Some of the most fascinating aspects of turbulent economic times are the measurable, regularly changing patterns in investor sentiment. The Westpac Self Managed Superannuation Report has tracked such sentiment over the last couple of years and the most recent study indicates a strong shift away from the perceived safety of cash, towards Australian shares.

The vast majority of self managed super fund (SMSF) members hold cash in their funds and it’s not just a minimal value. The average asset allocation to cash over the last 12 months accounted for 27 per cent of the fund’s value.

But as the RBA cash rate has continued to decrease over the past 12 months, cash has become a less attractive investment option for some SMSF members, despite its safety. This could explain why we are seeing 14.5 per cent of respondents intending to move out of cash in the next 12 months.

Most importantly, this percentage represents an average shift of $12.7 billion in asset allocation. Last year just 30 per cent of those looking to reduce their cash exposure said they planned to instead invest in direct Australian shares or equities. This year that number has shot up to 70 per cent. That will represent quite a shot in the arm for the Australian share market.

Reading the Signs

As financial institutions do their own research to gain as much insight into the market as possible, investors are also constantly looking for signs that might help them choose the right time to move out of the cash environment and towards higher risk assets.

SMSF members tell us they’re still wary of the impact of the GFC, the European debt crisis, concerns over Chinese and Australian economic growth and other geopolitical events. These issues cannot be underestimated in their impact on sentiment - even one-off, completely unpredictable events such as the recent, tragic Boston bombing have a real effect on markets and a further effect on sentiment. As a result, 44 per cent of respondents report that they are waiting for a more stable market before reducing cash investments.

Further Insight

What else do the numbers tell us?

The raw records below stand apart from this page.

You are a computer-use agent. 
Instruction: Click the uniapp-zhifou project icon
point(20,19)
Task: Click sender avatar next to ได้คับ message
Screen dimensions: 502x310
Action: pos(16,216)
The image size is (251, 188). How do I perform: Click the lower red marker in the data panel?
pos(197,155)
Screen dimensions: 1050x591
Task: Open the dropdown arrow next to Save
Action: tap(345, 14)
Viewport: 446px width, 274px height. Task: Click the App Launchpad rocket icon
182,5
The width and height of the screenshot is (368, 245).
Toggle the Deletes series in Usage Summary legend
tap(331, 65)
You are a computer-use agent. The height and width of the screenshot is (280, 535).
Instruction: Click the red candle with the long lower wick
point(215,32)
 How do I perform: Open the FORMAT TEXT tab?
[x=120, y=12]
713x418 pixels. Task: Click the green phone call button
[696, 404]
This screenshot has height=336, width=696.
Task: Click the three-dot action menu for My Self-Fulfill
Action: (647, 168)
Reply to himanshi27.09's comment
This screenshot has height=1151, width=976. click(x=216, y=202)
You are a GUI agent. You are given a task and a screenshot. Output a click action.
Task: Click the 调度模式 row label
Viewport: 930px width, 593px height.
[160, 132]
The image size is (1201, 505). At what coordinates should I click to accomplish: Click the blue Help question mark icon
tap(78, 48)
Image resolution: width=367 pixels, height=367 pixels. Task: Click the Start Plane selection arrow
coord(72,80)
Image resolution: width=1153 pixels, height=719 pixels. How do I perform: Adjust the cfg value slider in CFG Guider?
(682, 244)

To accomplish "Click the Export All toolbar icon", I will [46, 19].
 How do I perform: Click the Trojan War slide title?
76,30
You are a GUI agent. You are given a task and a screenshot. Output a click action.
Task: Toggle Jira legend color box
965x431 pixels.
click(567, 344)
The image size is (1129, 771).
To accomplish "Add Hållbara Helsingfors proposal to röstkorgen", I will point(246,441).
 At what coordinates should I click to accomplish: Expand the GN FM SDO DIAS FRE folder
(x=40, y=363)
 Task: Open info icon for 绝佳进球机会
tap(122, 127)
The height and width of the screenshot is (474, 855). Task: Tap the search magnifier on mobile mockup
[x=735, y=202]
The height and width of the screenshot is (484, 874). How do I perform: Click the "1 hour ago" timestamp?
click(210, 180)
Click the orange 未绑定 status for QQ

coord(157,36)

More people than ever are considering SMSFs, with an 8 per cent improvement from 54 per cent last year to 62 per cent this year, amongst those that are not currently members of an SMSF. That’s six in ten people outside the SMSF environment currently considering taking more direct control of their retirement investments.

SMSF members are also growing in investment confidence. Last year only 23 per cent said they believed they could make a better investment decision than managers of APRA funds but this year the number stands at 62 per cent.

Despite this growth in investor confidence, it’s worth noting that an SMSF is not right for everyone.  Prospective SMSF trustees need to know exactly what it is they are taking on when they start an SMSF, or become a member of an existing SMSF. It’s not a set-and-forget investment environment. SMSFs require constant attention from their fund member/s, including a regular review of the fund’s written investment strategy.  

In order to help SMSF trustees manage their personal finances and super, Westpac is now offering SMSF customers who open a DIY Super Solution bank account the option of having their own Relationship Manager – who specialises in SMSF – to help take the hassle out of running their SMSF plus their everyday banking. This means members are not entirely alone in managing their investments and have easy access to expertise and advice around investment options and super laws.

Self-reported positive investment returns within SMSFs have risen in the last 12 months from 59 per cent of survey respondents in 2012 to 74 per cent this year. That’s a good indication of investment savvy and market health. The booming SMSF sector itself must now ensure newcomers have the very best chances of achieving the same levels of success.